Source document —
************

# How Much Water to give puppy, food help!



## Abbey0424 (Jun 16, 2010)

Hi! My boyfriend and I have had our little Abbey for two weeks now in our home! She is 9 weeks old and weighs 5 lbs. She is tiny! We give her access to unlimited water daily, but because of that nonetheless she is constantly going to the bathroom. Is it OK to restrict her water consumption to help with the housebreaking, or should she have unlimited water daily? Thanks!! 

Abbey also was fed Eukanuba large breed puppy food from the breeder, and so we having been giving her that during her two weeks with us thus far. She doesn't seem to eat much during her 3 daily feedings. I have noticed she is gassy and burpy from the food, is it ok to do a gradual switch? Thanks!


----------



## Judi (Feb 26, 2007)

A puppy's bladder is not fully develops and he or she needs to urinate more frequently than an older dog. That is why puppies need to go out more frequently. Keep fresh water available at all times.

************

Problem 1 —
Decide whether each statement agrees with the forum thread about a puppy's water and food above, answering yes or no and quoting the words of the thread that settle it: (a) Abbey weighs 5 lbs. (b) Abbey eats a lot at each of her 3 daily feedings. (c) Judi recommends limiting the puppy's water.
Problem 2 —
Write the next part of the forum thread about a puppy's water and food, picking up after its final sentence.

Given information —
************

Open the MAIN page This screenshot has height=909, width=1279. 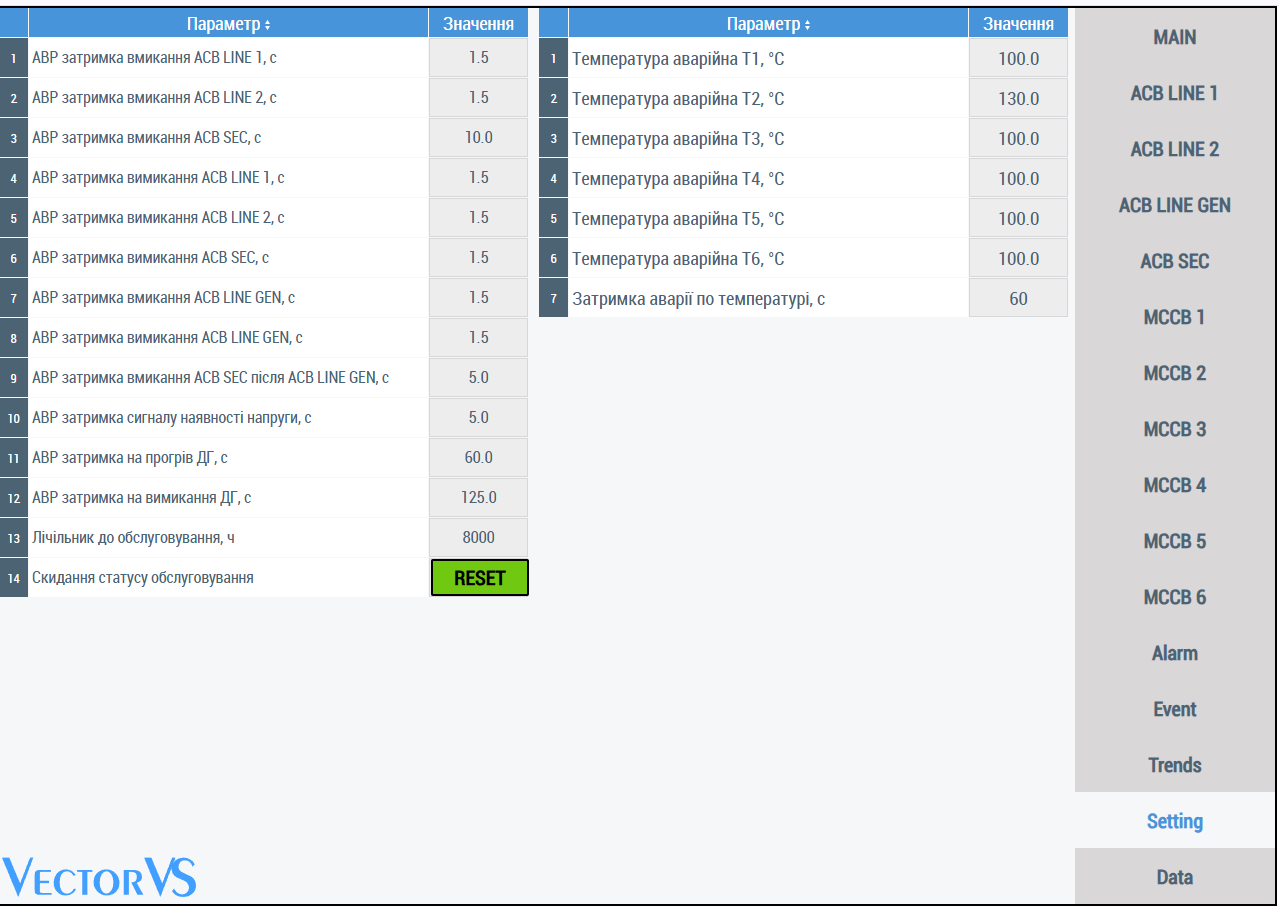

************

Exercise result 1 —
(a) Yes: "She is 9 weeks old and weighs 5 lbs."
(b) No: "She doesn't seem to eat much during her 3 daily feedings."
(c) No: "Keep fresh water available at all times."

Exercise result 2 —
It is fine to gradually switch puppy food.


----------



## jackie_hubert (Jun 2, 2010)

Congrats on your new bundle of fur! Pictures?

5lbs, she must indeed be tiny! Has she been seen by a vet just to ensure that she is healthy? 

Not eating for the first few days and even first couple of weeks is pretty normal. Our guy (16lbs at 8 weeks!) didn't eat more than 1/2 cup a day for the first little while, now he's an eating machine. Our breeder purposely fed them quite a bit before she let them go so that they wouldn't loose too much weight if they stopped eating. 

Your girl, however, is pretty little and it's been two weeks so I would definitely focus on getting her eating normally. Watch her weight and definitely see a vet if she looses any weight (despite not eating well our guy still gained 3 lbs a week). Generally, puppies will start eating more after a couple of weeks. Some of the things you can try to get her to eat, if you haven't already, are:
-ensure that you leave food out for only 10 minutes or so, then take it away, even if she hasn't eaten. Serve food again at the next mealtime. This will hopefully cause her to eat instinctively when she does get fed. Don't worry if she skips a meal.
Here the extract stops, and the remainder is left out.